Тогда же, 2 марта, Федя Калмыков, входя в университетский подъезд и случайно обернувшись, увидел казачий патруль. Казаки выехали из-за забора и с места во весь опор помчались вниз по Владимирской. Через час-другой и вся сотня покинула огороженный пустырь, но этого Федя Калмыков уже не видел.
Он стоял в дверях двенадцатой аудитории – самой большой в университете, до отказа наполненной теперь студентами и курсистками, – и слушал речи товарищей.
Вблизи себя он заметил рослого, саженного «педеля» – лысого, с окладистой черной бородой. Этот университетский охранник был известен тем, что мог держать в своей памяти лица всех участников любой многолюдной сходки и, если не знал каждого по фамилии, мог безошибочно выдать полиции любого участника, ткнув в него пальцем: «Этот, ваше благородие, резолюцию писал, а этот голоса считал».
– Ай-ай, что же это они делают, господин Калмыков? – неожиданно обратился он к Феде тихим, предостерегающим голосом. – Да за такое дело! На самих же себя пенять придется, особливо – инородцам. Ай-ай, кабы слыхал такие речи господин ректор!
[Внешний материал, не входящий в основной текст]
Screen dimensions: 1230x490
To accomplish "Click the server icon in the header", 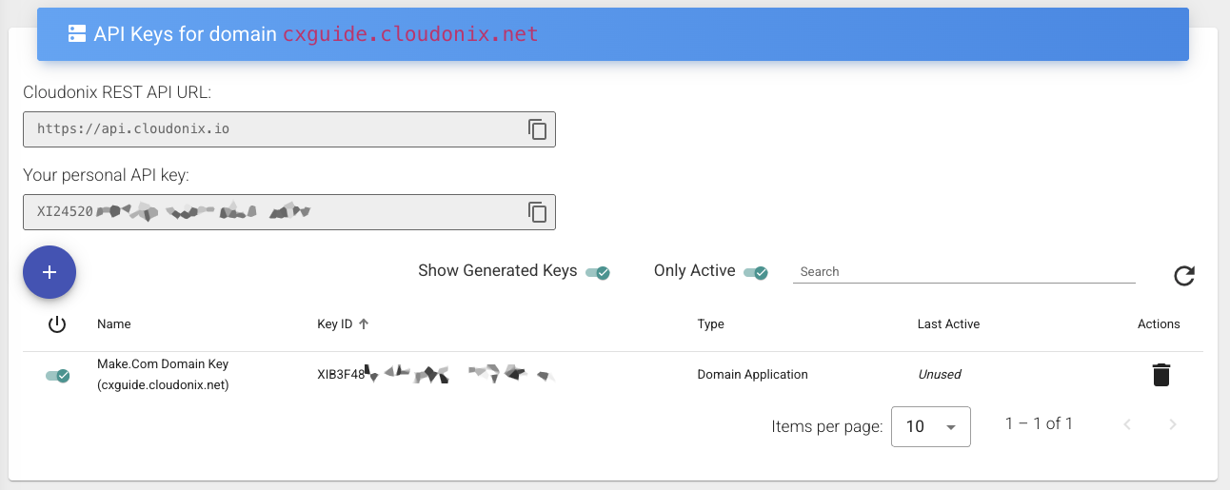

– Достаточно и вас одного! – огрызнулся Федя. – Бегите зовите полицию!
– Сама придет. Мне что? Разве можно так, господин Калмыков, в императорском университете?
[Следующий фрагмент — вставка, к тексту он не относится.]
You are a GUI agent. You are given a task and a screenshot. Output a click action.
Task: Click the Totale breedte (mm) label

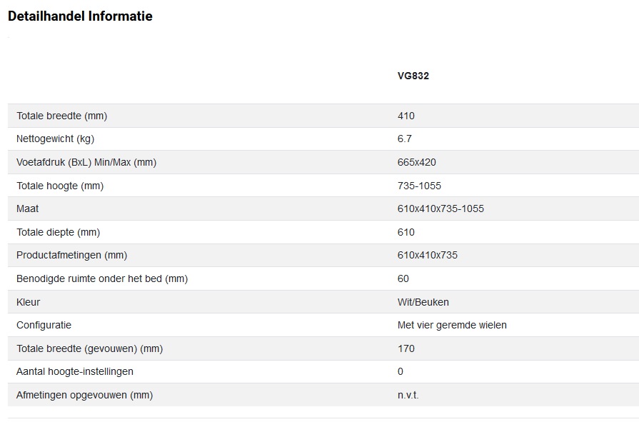pos(61,116)
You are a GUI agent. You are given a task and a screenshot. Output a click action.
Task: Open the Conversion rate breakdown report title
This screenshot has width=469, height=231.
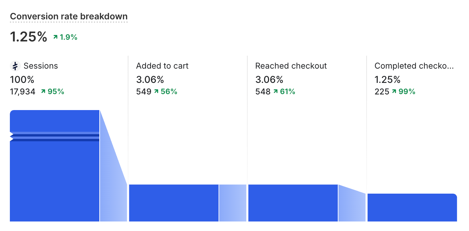tap(69, 16)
– Гнать вас отсюда! – ненавидящим взглядом смерил его Федя.
На кафедре грузин-красавец Ковадзе, медик третьего курса, метал гром и молнии против петербургского царя, русской монархии и жестокого правительства. Фуражкой, лежавшей тут же, на кафедре, он размахивал так, что казалось – вот-вот он запустит ею в кого-нибудь из слушателей.
– … И довольно, я говорю, товарищи, митинга! Довольно митинга и довольно молчания. Довольно бездействия – вот что я говорю! Не надо прятать своих убеждений, своих сил, своей революционной энергии. Наш замечательный грузинский поэт Руставели говорил: что ты спрятал, говорил он, то пропало, что ты отдал – то твое. Не будем прятать своих сил, отдадим их революции, товарищи. Отдай – и она будет твоей! Твоей, русский! Твоей, грузин! – восклицал студент под гром рукоплесканий. – Твоей, поляк, будет революция!.. Мы, грузины социал-демократы, и наши товарищи русские, поляки, евреи предлагаем: не занятия теперь, а – в народ! К рабочим, к солдатам – все вместе под красное знамя! Митинг – на улицы, на заводы, в казармы!.. Студенчество должно иметь свою организацию, свой центр. Мы, социал-демократы, предлагаем организовать коалиционный совет, студентов всех учебных заведений. Из кого совет? Из собраний всех старостатов всех факультетов.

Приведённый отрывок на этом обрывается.